Employee Ownership is something he has lived and breathed for the last ten years so it should come as no surprise that Mr Street would like (if elected) to bring the model or a variant of it, to local services under his umbrella of authority such as social care, transport and public services. The Bookies favourite firmly believes that as councils come under ever increasing pressure to reduce costs, new business models must be adopted.
We all know that one of the key drivers behind the success of John Lewis is that the partners (employees) all have a stake in the business which encourages commitment and engagement which leads to better service for customers; so how does Street see this transferring? His proposals include spinning off existing services into new mutually owned operations or social enterprises (mutuals are fully or majority owned by their members while social enterprises work to support communities or the environment) thereby giving workers a stake in their performance and their futures, providing funding for new mutuals and social enterprises to compete for contracts and allow existing mutual, social enterprises and charities to take on public work.
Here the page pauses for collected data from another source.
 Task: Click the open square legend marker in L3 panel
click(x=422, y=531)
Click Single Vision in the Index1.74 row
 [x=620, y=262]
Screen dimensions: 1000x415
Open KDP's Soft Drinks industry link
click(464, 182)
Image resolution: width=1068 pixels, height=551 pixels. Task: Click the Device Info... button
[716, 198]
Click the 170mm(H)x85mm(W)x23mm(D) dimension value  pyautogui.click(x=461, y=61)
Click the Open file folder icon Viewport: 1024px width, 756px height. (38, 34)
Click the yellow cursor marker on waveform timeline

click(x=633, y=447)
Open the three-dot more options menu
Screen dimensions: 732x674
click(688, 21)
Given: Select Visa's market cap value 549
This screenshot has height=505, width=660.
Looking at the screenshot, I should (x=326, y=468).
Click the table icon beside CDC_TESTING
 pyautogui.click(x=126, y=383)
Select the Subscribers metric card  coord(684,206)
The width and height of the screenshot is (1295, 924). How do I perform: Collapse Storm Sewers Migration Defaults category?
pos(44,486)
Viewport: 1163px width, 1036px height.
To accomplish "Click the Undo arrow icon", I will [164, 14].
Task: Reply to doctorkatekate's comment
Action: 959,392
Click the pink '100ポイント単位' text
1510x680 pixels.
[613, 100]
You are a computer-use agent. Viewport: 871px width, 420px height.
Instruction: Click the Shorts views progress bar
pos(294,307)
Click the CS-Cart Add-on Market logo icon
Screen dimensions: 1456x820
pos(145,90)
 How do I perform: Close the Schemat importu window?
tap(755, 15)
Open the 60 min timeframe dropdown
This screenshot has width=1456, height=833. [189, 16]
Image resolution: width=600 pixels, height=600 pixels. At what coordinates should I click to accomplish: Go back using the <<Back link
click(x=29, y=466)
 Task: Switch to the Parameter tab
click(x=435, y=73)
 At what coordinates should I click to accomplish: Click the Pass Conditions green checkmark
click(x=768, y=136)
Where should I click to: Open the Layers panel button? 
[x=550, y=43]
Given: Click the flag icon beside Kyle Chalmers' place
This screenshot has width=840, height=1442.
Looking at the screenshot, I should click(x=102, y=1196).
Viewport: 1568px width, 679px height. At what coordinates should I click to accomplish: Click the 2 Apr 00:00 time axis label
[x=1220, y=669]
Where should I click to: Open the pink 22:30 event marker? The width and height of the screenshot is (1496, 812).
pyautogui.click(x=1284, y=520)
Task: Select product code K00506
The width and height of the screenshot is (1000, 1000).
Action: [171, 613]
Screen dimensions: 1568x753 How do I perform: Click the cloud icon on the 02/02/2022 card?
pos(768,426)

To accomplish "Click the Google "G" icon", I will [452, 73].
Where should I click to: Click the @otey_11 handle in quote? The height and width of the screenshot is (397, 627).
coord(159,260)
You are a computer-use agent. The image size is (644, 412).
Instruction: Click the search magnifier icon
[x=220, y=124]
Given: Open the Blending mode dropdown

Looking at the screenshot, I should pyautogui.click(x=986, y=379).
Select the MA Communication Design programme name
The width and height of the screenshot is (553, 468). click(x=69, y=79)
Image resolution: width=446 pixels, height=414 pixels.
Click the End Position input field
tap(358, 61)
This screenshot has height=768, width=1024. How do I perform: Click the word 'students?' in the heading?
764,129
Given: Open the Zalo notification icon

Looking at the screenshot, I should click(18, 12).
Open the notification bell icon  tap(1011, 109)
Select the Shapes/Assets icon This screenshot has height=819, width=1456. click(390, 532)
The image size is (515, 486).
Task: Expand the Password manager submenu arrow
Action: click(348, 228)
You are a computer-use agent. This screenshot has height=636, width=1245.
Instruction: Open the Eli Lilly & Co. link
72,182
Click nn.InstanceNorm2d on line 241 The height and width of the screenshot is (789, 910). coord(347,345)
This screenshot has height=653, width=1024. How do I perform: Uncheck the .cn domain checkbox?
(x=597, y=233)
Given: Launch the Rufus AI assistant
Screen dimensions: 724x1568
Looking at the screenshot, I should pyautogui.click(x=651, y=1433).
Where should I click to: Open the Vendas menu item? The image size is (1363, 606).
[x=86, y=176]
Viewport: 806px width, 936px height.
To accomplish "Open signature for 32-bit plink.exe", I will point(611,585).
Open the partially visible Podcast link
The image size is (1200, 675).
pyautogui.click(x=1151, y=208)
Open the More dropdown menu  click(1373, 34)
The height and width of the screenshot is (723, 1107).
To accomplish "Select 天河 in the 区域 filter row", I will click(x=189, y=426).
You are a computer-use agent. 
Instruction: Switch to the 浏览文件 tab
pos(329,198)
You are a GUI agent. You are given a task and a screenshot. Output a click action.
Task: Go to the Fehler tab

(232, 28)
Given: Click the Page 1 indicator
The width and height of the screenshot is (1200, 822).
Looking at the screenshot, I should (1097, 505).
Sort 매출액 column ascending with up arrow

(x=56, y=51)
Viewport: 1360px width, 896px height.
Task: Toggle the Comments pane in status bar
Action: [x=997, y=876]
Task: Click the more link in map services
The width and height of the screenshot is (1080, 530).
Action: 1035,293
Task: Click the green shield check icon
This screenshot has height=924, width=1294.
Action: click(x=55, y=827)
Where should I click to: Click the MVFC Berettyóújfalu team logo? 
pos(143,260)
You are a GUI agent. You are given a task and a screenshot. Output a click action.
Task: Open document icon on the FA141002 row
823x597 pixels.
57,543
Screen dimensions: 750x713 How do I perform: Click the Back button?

Labour intensive work such as adult skills teaching, mental health and transport are specific areas where Mr Street believes that the differential effort afforded by this type of ownership and service delivery could make a substantial and lasting impact for all.
A society with more economic equality is something that has long been mooted, and it seems Mr Street is willing to put his reputation on the line to try to deliver it if he becomes mayor, saying that he will be the first mayor in the UK who will have performance related pay:
“Almost everyone has to deliver against targets in their jobs. And many people are paid on their ability to produce results. I have been used to this in John Lewis and the role of Mayor should be no different. This role is important. It gives the West Midlands the opportunity to tackle the big issues affecting everyone, and together achieve my aim of making this region the UK’s economic powerhouse.”
It seems that his background as a business person who can deliver results rather than a career politician is finding him favour amongst his community, though any further comparisons to Trump are strongly rebutted! Indeed, he feels that the realisation that the role of mayor is a ‘one person for a specific job’ not a party popularity contest alongside a manifesto of positive ideas has garnered him further support in recent weeks. He has learnt from the likes of Boris Johnson, Ken Livingstone and Sadiq Khan that representing your city rather than your party is key to winning cross party support and voters.
There are interesting times ahead for the West Midlands if Mr Street wins, and potentially, a blueprint for other cities to follow suit.